• [Exercise directions]:
In the excerpt on the Italian dismissal case, what job did the dismissed employee hold?

• [Text excerpt]:
———
The facts of the case

An employee, employed as a cashier in a bar, challenged her dismissal for abolition of her position.

Following the first instance judgment, in which it was ascertained that the termination was unlawful, the employer appealed.

The Territorial Court, reversing the ruling of the court of first instance, held that the dismissal was lawful. The court based this decision on evidence not only of the abolition of the job of cashier, but also of the fact that the worker had always and only performed the duties of cashier, having never performed duties as a counter or table attendant, tasks that were subsequently assigned to newly hired staff.

The judges of second instance also specified that “the fact – which is completely incidental and random – that multiple qualifications are placed in the same level of classification by the collective agreement is of no relevance. This allocation, in fact, is relevant for other purposes, i.e. to identify the regulatory and remuneration regime of the employment relationship of the employees thus classified, but it is completely <neutral>, i.e. irrelevant, for the purposes of the interchangeability of the related tasks”.

The appeal to the Court of Cassation and the Court’s decision

The Court of Appeal’s decision was appealed by the employee on several grounds.

The Italian Court of Cassation – accepting the appeal brought by the employee – ruled, preliminarily, that the employer, in fulfilling its repêchage obligation, cannot disregard careful consideration of the national collective bargaining agreement (contratto collettivo nazionale di lavoro, ‘CCNL’) applicable to the employment relationship.

Indeed, according to the judges of the Italian Court of Cassation, in the case of dismissal for justified objective reasons, and in the light of the new Article 2103 of the Italian Civil Code, the reference to the levels of classification described by a collective agreement is a relevant factor.

The Court specified that the CCNL “constitutes a factor that the judge will have to assess to ascertain whether or not the person who was dismissed was, in fact, able – on the basis of objectively verifiable evidence adduced by the employer and having regard to the specific training and entire professional experience of the employee – to carry out the duties of those who were hired ex novo, even if it is at the same or lower level”.

The Court of Cassation, finding no such assessment in the contested judgment on the merits, therefore upheld the employee’s appeal.
———
• [Material provided]:
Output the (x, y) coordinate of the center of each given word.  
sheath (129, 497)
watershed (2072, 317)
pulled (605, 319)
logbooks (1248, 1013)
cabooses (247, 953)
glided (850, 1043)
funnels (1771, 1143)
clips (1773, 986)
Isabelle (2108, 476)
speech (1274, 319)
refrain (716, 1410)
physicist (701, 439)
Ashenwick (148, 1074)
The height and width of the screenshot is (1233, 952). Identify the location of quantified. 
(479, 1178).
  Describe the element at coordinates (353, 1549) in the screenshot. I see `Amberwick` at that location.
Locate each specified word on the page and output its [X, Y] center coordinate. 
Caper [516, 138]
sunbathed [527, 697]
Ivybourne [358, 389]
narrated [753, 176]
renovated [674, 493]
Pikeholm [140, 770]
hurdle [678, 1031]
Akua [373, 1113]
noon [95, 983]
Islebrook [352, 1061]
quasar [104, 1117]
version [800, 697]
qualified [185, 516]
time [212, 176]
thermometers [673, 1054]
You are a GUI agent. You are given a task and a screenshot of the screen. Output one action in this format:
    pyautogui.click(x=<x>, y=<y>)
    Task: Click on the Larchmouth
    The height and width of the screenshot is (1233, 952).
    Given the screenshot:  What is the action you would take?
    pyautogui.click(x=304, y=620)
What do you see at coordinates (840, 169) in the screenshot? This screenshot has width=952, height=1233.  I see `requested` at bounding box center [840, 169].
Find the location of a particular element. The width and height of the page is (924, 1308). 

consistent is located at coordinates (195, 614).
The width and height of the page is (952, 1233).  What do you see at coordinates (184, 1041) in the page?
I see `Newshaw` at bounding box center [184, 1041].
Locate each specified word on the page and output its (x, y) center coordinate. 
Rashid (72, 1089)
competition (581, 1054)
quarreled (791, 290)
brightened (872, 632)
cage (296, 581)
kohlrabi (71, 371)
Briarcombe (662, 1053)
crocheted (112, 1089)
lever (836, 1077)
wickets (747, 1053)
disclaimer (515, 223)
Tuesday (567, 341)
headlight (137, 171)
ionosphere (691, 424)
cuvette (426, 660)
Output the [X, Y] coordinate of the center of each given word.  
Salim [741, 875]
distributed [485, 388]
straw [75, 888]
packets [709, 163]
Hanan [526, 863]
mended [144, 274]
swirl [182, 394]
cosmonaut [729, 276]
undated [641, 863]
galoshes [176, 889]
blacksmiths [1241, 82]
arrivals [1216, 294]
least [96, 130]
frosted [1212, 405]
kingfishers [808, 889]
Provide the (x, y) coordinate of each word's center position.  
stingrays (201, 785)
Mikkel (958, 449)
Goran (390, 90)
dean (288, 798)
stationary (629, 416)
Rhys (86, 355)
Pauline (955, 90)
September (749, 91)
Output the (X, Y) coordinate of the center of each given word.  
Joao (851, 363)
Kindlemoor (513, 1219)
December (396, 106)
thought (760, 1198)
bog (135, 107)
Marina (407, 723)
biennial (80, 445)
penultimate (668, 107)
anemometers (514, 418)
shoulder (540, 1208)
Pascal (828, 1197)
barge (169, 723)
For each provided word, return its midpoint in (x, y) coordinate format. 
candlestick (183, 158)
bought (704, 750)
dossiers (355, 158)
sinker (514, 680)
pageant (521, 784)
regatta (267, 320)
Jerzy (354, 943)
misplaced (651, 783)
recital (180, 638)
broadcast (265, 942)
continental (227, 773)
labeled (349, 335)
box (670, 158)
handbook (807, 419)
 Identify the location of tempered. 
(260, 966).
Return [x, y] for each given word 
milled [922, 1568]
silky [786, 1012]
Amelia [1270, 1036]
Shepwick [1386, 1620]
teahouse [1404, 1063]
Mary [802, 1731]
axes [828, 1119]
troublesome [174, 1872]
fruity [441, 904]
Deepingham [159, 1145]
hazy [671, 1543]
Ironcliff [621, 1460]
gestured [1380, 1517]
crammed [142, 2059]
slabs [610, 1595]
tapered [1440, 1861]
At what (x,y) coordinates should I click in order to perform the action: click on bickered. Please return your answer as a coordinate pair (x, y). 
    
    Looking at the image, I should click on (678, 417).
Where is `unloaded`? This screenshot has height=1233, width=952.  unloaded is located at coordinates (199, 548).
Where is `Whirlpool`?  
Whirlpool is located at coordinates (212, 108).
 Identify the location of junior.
———
• [Problem solution]:
She was employed as a cashier in a bar.